(Dataset items)
-- Opening Marker --

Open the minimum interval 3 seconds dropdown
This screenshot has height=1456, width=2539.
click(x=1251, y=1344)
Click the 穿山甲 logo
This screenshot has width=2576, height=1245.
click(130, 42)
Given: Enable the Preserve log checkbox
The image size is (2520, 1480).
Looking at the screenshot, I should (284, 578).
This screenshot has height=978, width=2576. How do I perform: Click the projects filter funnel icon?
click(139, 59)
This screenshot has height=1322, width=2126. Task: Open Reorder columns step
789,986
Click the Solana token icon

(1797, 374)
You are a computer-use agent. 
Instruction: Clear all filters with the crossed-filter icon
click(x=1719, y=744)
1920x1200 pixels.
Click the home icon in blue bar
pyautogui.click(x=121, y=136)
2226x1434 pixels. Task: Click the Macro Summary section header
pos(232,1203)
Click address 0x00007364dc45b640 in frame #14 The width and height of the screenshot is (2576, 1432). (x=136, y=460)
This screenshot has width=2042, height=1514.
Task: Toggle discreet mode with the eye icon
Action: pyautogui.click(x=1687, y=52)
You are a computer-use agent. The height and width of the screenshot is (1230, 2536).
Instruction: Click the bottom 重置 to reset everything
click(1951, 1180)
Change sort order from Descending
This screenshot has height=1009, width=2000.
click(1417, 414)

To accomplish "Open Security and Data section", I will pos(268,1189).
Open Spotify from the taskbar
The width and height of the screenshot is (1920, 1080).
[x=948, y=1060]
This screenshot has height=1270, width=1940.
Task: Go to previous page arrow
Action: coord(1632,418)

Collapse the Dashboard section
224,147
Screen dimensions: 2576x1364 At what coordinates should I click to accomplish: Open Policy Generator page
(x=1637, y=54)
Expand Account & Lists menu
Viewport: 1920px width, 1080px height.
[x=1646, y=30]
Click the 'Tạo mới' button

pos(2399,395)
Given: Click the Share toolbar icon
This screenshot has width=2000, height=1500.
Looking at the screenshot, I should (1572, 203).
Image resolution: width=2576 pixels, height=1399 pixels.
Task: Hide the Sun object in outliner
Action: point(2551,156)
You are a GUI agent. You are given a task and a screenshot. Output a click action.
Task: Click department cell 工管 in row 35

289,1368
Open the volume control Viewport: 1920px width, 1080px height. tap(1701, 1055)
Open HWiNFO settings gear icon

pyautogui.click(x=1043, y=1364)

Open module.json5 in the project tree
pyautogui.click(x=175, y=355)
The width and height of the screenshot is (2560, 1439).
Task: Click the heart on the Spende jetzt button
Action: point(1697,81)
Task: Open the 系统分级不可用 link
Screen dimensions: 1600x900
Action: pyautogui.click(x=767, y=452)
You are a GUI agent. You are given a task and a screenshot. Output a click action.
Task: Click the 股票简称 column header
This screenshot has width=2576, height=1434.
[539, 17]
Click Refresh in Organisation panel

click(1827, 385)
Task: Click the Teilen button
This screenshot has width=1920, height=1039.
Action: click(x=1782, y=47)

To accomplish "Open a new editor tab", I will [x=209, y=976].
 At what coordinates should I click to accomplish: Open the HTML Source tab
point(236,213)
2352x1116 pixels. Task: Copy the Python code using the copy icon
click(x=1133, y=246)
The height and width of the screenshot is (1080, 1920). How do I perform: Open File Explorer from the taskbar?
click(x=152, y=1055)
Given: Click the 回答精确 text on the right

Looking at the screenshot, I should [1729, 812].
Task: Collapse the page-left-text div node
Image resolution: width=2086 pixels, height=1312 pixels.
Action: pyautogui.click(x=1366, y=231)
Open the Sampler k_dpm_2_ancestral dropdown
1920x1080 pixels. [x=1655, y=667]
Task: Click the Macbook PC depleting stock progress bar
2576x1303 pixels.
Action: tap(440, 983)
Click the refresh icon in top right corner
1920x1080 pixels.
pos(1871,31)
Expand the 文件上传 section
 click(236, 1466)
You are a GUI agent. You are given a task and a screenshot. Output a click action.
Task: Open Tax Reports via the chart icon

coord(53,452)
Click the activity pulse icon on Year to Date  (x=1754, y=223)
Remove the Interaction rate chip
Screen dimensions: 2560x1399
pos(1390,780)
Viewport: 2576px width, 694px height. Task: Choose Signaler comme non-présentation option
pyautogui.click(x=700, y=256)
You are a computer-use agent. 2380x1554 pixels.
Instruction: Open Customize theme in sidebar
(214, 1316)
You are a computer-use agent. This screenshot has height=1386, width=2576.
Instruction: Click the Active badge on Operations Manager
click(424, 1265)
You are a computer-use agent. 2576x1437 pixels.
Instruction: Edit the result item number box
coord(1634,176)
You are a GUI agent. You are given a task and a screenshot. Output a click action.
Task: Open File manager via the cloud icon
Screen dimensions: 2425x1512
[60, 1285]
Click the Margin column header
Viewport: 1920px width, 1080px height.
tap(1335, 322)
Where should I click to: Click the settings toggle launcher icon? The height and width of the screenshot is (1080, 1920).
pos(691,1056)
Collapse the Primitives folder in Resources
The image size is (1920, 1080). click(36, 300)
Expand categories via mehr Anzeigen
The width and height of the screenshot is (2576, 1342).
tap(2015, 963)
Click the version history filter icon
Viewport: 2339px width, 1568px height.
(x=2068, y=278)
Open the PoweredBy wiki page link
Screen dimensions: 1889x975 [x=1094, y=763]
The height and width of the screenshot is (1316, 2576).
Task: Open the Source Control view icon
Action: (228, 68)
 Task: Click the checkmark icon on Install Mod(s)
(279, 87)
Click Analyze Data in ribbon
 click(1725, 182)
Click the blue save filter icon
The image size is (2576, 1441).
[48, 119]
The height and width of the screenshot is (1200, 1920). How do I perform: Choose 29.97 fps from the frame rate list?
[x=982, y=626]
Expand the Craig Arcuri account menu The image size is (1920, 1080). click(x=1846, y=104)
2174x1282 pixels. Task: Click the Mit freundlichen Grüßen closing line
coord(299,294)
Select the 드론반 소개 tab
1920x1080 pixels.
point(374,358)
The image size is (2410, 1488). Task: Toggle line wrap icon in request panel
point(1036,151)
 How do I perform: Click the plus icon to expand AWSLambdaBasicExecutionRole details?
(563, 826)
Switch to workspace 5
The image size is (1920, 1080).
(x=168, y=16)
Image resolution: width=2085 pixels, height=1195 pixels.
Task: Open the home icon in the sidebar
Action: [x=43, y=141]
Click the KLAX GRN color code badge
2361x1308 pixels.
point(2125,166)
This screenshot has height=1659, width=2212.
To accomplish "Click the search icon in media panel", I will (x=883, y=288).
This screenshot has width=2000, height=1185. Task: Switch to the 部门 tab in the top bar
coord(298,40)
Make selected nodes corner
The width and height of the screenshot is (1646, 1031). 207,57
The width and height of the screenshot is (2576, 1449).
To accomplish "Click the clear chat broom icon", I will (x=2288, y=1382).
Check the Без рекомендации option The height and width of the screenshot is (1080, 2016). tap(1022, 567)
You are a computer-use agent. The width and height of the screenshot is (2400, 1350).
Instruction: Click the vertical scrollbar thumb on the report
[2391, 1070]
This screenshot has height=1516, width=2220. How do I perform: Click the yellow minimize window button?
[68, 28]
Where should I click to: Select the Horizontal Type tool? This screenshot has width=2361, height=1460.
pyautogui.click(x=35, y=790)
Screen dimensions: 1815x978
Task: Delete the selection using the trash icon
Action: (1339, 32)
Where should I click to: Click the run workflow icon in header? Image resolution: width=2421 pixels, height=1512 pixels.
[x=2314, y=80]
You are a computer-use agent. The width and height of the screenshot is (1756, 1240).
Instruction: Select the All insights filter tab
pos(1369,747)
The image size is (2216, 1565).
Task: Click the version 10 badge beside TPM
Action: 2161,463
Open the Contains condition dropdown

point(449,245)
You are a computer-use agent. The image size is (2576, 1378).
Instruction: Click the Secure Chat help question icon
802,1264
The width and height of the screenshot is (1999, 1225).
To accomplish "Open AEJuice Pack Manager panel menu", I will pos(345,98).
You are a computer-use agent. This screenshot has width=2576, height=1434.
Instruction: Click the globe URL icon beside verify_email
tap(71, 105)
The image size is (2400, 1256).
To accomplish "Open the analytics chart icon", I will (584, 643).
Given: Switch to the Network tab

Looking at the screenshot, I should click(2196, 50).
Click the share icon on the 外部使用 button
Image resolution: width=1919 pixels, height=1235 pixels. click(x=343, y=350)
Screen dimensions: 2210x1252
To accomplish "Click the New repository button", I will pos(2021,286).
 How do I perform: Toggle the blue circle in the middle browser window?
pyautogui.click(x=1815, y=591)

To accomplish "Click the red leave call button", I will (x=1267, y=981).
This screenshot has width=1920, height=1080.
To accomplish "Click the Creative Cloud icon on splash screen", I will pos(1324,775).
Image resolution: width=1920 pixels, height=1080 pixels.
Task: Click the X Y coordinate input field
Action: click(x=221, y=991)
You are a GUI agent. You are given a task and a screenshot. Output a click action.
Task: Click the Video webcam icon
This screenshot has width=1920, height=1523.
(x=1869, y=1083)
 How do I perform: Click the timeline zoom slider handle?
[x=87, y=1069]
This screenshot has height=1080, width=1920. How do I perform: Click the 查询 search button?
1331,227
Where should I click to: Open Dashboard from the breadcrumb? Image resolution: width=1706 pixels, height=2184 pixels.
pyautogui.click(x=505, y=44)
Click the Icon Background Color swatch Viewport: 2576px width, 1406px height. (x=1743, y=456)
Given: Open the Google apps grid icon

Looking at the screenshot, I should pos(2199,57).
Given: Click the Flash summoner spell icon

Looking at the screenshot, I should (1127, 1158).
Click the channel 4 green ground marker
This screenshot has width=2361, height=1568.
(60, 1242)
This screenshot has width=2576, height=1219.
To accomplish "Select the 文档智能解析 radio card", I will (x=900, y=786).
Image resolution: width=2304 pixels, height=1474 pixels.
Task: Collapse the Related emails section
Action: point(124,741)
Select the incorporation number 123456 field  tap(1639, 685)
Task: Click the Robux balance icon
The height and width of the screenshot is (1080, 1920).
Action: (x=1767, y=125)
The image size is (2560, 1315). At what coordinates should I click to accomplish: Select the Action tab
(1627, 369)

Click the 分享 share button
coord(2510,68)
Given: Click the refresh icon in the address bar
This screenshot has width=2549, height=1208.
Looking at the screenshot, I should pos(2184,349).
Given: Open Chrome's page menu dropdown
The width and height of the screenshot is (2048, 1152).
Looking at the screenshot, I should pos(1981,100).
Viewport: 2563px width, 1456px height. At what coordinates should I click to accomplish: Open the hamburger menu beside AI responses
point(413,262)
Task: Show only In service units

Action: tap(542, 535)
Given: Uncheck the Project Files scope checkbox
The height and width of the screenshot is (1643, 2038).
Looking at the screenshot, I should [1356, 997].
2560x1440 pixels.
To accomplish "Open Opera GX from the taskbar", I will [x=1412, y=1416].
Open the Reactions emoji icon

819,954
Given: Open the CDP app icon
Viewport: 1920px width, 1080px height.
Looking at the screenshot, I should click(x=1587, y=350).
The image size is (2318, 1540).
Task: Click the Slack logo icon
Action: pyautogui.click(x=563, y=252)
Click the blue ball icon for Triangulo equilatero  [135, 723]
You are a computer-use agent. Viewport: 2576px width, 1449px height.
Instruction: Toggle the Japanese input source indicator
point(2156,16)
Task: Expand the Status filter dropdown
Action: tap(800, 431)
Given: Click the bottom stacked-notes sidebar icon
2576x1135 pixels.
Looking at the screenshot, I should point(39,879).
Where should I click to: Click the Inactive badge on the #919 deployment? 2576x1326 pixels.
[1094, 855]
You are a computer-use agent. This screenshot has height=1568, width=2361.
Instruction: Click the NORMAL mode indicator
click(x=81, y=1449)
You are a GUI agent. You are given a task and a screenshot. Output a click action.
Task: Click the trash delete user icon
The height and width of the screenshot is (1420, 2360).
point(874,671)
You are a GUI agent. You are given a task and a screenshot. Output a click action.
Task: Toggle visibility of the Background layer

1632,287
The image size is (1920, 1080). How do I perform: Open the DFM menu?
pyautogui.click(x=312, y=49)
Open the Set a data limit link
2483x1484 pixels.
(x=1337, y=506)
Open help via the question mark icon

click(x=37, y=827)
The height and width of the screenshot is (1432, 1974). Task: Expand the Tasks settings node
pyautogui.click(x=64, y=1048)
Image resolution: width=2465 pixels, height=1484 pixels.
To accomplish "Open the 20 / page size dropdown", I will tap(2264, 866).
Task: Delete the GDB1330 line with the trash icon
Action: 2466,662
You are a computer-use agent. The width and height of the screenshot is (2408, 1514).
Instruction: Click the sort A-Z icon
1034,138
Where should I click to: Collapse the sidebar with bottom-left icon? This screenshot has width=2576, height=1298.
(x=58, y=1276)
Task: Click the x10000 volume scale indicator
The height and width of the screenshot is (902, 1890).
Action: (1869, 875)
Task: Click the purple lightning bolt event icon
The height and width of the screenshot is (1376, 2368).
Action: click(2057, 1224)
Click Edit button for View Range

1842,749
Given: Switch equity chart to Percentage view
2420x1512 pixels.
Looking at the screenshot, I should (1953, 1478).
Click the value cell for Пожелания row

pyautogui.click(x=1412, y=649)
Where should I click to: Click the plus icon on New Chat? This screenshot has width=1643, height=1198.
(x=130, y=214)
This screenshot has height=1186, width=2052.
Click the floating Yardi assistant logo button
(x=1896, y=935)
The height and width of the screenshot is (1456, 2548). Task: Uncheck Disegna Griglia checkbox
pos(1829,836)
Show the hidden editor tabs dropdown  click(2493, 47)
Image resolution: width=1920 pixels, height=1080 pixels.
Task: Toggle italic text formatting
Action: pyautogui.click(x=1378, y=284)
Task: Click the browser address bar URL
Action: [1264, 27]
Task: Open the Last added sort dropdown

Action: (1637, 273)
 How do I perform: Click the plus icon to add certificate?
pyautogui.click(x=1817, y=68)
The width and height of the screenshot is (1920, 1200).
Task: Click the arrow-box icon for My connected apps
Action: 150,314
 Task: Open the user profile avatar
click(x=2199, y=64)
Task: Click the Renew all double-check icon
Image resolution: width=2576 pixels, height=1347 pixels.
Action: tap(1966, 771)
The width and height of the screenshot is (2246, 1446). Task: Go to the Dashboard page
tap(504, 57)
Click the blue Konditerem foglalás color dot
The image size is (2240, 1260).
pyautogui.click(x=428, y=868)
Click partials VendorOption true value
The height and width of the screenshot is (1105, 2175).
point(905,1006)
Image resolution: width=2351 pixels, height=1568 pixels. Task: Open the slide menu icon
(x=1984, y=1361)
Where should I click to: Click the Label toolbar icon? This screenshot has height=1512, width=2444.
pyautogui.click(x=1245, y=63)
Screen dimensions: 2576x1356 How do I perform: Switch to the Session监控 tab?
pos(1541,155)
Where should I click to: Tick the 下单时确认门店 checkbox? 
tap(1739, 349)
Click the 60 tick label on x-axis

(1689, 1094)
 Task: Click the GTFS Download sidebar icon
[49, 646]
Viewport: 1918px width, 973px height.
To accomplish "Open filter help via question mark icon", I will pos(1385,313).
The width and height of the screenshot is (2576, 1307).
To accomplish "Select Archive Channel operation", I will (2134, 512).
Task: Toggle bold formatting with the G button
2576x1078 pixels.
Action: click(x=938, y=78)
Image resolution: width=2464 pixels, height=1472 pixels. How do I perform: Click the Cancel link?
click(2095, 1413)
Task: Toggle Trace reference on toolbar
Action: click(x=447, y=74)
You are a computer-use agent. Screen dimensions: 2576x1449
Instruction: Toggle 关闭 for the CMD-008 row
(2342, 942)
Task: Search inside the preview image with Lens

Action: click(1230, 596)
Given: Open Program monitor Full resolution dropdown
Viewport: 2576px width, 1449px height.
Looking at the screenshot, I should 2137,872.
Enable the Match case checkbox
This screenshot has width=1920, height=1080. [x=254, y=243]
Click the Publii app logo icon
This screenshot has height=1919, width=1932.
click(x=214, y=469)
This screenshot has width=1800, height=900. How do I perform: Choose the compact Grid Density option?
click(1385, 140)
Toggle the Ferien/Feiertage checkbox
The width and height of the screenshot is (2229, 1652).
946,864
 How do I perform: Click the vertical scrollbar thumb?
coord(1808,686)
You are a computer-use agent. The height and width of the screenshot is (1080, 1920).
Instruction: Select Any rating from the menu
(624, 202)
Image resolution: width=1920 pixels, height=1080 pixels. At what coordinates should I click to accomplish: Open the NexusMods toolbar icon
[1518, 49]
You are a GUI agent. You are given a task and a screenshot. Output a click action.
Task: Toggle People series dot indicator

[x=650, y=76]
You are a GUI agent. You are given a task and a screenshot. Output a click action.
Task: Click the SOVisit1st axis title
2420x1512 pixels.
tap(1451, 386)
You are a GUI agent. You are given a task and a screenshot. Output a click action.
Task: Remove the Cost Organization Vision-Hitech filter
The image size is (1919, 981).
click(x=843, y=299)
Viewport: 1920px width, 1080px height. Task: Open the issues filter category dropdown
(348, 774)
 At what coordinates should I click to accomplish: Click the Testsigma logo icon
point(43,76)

-- Closing Marker --

● WHAT YOU HAVE TO DO
All lines starting at the one holding "Viewport: 1920px width, 1080px height. Task: Open" and ending at the last line above must be output exactly, and no other line may appear.

● EXERCISE OUTPUT
Viewport: 1920px width, 1080px height. Task: Open the issues filter category dropdown
(348, 774)
 At what coordinates should I click to accomplish: Click the Testsigma logo icon
point(43,76)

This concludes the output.